Give again exactly, and only, the lines between the line holding "The image size is (1525, 784)." and the end of the listing, both boundary lines included.

[SOURCE INFORMATION Boundary: Start]

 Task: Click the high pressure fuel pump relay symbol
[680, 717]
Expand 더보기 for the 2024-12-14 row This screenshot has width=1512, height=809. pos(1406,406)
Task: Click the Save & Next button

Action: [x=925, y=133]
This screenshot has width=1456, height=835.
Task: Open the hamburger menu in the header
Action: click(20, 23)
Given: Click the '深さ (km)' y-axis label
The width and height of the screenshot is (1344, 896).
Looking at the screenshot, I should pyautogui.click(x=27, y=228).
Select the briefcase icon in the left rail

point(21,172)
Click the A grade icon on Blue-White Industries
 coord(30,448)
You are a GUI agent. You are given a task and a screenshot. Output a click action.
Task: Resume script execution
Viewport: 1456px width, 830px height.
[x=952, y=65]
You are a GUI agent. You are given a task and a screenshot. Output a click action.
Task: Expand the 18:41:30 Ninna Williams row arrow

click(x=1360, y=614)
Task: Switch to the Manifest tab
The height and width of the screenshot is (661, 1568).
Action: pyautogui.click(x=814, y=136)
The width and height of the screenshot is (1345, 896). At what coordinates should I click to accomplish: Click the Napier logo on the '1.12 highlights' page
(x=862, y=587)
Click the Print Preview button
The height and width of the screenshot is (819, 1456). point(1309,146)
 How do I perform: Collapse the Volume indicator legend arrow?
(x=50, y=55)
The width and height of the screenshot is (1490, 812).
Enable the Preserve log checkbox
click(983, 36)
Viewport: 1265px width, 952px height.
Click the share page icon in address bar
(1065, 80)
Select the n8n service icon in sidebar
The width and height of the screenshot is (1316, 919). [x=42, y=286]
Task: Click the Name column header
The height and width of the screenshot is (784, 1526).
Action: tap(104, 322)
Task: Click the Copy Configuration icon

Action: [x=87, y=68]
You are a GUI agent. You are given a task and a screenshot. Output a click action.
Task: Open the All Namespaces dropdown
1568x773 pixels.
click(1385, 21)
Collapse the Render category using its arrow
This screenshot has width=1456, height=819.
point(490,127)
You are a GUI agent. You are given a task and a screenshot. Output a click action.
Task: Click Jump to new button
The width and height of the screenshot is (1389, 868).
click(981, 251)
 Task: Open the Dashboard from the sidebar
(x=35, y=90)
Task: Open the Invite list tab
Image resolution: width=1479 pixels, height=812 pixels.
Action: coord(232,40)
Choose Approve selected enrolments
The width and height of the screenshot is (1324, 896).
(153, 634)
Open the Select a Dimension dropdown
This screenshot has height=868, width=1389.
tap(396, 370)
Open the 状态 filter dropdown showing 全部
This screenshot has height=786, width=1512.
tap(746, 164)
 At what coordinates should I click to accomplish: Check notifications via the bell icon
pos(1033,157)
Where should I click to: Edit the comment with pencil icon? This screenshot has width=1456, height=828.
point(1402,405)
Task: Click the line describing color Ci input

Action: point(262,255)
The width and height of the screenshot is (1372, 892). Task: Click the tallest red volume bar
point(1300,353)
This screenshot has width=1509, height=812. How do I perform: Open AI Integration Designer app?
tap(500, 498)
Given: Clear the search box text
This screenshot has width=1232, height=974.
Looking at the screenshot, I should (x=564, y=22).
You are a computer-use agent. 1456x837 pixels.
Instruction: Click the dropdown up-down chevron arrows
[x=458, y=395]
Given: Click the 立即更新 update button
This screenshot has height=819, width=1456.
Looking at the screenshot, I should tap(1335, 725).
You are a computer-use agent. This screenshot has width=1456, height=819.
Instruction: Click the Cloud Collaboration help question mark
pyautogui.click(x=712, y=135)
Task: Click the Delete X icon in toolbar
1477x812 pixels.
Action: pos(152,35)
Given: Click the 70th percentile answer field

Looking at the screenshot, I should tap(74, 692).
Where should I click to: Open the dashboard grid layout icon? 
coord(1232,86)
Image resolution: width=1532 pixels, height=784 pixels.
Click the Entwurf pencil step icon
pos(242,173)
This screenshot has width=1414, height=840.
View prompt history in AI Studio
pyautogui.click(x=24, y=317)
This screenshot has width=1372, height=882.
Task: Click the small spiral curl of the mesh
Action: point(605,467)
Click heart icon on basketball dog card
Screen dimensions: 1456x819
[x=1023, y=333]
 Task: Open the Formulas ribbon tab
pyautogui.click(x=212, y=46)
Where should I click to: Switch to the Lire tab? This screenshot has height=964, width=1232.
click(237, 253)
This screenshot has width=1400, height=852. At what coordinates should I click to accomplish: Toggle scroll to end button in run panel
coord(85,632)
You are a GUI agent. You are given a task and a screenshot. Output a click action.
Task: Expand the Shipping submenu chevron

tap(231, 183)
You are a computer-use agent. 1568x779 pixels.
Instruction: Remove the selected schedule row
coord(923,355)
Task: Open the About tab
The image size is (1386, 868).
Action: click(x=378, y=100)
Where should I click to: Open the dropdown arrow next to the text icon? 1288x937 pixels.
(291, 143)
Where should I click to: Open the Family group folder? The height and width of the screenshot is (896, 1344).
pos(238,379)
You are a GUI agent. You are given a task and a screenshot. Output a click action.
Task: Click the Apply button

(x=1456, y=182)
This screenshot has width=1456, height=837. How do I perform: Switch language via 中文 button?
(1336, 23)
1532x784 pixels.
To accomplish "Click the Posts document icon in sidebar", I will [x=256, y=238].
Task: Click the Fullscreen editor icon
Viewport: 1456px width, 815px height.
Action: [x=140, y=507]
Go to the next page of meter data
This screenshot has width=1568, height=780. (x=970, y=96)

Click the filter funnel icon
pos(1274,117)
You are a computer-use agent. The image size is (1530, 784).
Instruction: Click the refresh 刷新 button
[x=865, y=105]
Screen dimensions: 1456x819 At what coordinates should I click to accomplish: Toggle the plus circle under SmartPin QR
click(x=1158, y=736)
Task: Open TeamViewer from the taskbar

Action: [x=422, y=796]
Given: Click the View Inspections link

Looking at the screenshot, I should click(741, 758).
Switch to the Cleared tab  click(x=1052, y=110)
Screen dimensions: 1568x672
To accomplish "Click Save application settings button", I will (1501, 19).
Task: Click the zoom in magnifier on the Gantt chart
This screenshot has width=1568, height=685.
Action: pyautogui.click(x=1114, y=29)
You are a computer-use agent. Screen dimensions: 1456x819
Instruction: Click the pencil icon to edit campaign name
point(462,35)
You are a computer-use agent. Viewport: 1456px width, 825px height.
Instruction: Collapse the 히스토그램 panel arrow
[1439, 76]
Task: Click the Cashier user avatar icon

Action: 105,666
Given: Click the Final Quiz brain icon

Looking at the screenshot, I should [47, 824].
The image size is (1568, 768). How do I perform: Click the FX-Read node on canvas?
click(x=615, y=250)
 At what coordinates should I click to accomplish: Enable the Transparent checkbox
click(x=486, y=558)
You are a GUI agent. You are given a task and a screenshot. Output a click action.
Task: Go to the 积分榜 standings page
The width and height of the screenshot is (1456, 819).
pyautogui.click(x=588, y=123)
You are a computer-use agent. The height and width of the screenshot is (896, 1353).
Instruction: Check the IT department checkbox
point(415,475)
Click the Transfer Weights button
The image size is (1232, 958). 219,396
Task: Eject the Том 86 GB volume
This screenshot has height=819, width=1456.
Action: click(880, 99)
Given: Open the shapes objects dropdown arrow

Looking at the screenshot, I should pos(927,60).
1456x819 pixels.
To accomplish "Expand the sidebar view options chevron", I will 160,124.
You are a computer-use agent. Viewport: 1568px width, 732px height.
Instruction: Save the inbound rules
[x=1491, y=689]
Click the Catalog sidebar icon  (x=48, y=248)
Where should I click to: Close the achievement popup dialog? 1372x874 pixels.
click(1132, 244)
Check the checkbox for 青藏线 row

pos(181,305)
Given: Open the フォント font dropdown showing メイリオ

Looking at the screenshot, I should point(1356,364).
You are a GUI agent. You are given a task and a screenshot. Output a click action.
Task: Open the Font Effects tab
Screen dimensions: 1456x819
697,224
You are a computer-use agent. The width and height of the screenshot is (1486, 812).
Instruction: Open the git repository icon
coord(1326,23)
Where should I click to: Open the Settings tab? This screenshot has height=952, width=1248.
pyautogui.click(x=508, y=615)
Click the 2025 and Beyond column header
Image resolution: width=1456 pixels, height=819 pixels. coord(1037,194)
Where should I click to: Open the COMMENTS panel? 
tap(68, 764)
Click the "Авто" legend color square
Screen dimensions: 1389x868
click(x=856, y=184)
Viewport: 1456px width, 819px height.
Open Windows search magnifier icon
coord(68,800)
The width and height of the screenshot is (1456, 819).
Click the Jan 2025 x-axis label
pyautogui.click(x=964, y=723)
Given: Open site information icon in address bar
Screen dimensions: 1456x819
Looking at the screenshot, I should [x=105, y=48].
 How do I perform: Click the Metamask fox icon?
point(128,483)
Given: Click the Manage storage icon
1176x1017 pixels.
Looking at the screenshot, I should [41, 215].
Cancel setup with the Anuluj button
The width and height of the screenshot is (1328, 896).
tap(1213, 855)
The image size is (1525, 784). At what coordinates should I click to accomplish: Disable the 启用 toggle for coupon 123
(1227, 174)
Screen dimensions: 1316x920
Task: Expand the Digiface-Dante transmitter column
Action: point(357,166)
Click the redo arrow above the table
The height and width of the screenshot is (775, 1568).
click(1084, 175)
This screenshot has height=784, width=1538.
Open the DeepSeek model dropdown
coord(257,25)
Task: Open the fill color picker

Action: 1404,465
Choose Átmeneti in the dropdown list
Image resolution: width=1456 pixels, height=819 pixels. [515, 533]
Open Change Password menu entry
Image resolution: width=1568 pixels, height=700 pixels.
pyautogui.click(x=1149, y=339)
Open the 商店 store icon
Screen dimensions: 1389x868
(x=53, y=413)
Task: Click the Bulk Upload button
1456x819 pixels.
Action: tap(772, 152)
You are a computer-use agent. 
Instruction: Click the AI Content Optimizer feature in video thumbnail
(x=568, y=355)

[SOURCE INFORMATION Boundary: End]

OUTPUT:
The image size is (1525, 784). At what coordinates should I click to accomplish: Disable the 启用 toggle for coupon 123
(1227, 174)
Screen dimensions: 1316x920
Task: Expand the Digiface-Dante transmitter column
Action: point(357,166)
Click the redo arrow above the table
The height and width of the screenshot is (775, 1568).
click(1084, 175)
This screenshot has height=784, width=1538.
Open the DeepSeek model dropdown
coord(257,25)
Task: Open the fill color picker

Action: 1404,465
Choose Átmeneti in the dropdown list
Image resolution: width=1456 pixels, height=819 pixels. [515, 533]
Open Change Password menu entry
Image resolution: width=1568 pixels, height=700 pixels.
pyautogui.click(x=1149, y=339)
Open the 商店 store icon
Screen dimensions: 1389x868
(x=53, y=413)
Task: Click the Bulk Upload button
1456x819 pixels.
Action: tap(772, 152)
You are a computer-use agent. 
Instruction: Click the AI Content Optimizer feature in video thumbnail
(x=568, y=355)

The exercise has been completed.